I obtained the following questions from Rosen's Discrete Mathematics and Its Applications. I solved them by classical way, but when I tried to solve them via Goulden - Jackson, I got stuck.

a-) Find a recurrence relation for the number of bit strings of length $n$ which do not contain three consecutive zeros

My work = The bad word is $000$ , but it has two overlapping such that $0,00$ . Unfortunately, I do not know how to approach when there are two different overlapping words. I got stuck there.

b-) How many bit strings of length $n$ contain either five consecutive zeros or five consecutive ones.

My work = I thought that I can reach the solution by all cases - $(00000,11111)$ are bad words. In this situation, I reached $\frac{1}{1-2x} - \frac{1}{1-2x+2x^5}$ , but when I convert it into recurrence form, it does not satisfy the desired result.

c-) How many bit strings of length $n$ contain either three consecutive zeros or four consecutive ones.
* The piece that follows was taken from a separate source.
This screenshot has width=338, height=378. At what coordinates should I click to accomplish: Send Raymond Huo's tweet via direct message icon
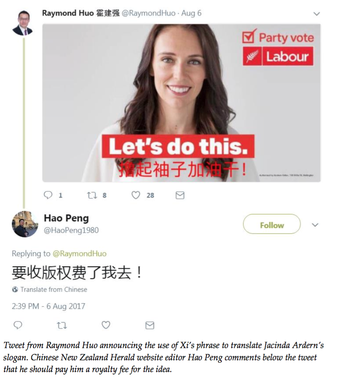pos(180,195)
My Work = It has the same logic as part $b$

I hope to find answers for my questions. Thanks for your works.

Answer 1

Here we consider the cases (b) and (c). We apply the Goulden-Jackson Cluster Method following the presentation by J. Noonan and D. Zeilberger. We start with

Case (b):

We consider the set of words of length $n\geq 0$ built from an alphabet $$\mathcal{V}=\{0,1\}$$ and the set $B=\{00000,11111\}$ of bad words. We derive a generating function $A(x)$ with the coefficient of $x^n$ being the number of words of length $n$ avoiding bad words.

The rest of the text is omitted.